Günlük yazmayı geçici bir heves olarak görmüyorum. Yani artık...
Başlarken neyle karşılaşacağımı bilmiyordum. Ne kadar devam edeceğimi de...Şimdi ise, ileride çocuklarımın okuyabileceği, hayatımızda olanlarla ilgili kelimelere dönüşmüş düşüncelerimi görebilecekleri, dolayısıyla beni daha iyi tanıyabilecekleri bir arşiv tuttuğumu düşünüyorum. Benim böyle bir fırsatım olsaydı nasıl olurdu? Yani ben de annem veya babamın yazdıklarını okusaydım. Bazı şeyleri yanlış anladığımı otuz yaşından sonra değil, daha erken öğrenmiş olurdum herhalde. Günlüğüm olmasa da, bizde ileride böyle olacağını sanmıyorum. Çünkü biz konuşuyoruz. Aklımızda soru işareti bırakmamaya çalışıyoruz. Yine de, yazılı birşeyler bırakmak, kanatlı sözlerden daha kalıcı bence. O yüzden, mümkün kılabildiğim sürece, yazmaya devam edeceğim.

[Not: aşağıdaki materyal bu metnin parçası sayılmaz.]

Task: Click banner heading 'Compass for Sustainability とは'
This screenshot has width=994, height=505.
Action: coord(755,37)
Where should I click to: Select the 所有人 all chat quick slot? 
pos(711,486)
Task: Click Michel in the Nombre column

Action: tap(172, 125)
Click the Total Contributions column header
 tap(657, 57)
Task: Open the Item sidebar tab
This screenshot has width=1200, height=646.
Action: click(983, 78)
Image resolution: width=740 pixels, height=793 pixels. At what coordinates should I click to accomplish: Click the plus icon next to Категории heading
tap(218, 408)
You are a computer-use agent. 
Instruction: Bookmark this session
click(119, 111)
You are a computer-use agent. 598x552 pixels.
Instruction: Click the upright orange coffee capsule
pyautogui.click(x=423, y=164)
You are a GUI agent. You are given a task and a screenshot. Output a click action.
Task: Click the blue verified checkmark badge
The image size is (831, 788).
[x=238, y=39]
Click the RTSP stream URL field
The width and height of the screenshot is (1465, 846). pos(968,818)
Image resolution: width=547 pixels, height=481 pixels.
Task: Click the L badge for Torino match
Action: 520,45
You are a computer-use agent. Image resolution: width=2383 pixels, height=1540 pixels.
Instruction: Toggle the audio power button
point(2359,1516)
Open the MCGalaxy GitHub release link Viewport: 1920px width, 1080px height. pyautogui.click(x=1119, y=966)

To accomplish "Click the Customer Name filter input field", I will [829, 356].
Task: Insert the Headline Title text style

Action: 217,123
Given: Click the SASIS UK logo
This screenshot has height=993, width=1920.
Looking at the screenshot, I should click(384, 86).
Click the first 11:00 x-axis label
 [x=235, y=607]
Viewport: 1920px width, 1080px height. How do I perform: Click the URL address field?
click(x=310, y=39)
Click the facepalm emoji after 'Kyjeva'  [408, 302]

Hem gelen yorumlar da işin diğer güzel tarafı.
Yanlız bir problem var...
Şu HTML işini nasıl çözüp, daha neşeli ve iç açıcı bir günlük sayfası yapabilirim onu bilmiyorum işte. Kurcalayacak çok fazla da vakit yok, nerden yardım alabilirim diye araştırıyorum. Pek bir sonuca ulaşamadım. İmdat!
2 yorum:
:)
Ya ciddi bir yardım alacaksın ve bu işten anlayan birini bulacaksın ya da benim gibi kalan 5 dakikanda bir şeyler öğrenmeye çalışacaksın. Çok zor geliyor ama bayağı ilerledim :)
Önemli olan içeriği blogunun, gerisini de uğraşamıyorsan boşver aslında.
Yok ben anlayan birini bulayım Aslı:) Kendi çapımda epey ilerledim ama zorlanıyorum artık, herşeyi uçurmam an meselesi. Neyse, acelesi yok zaten.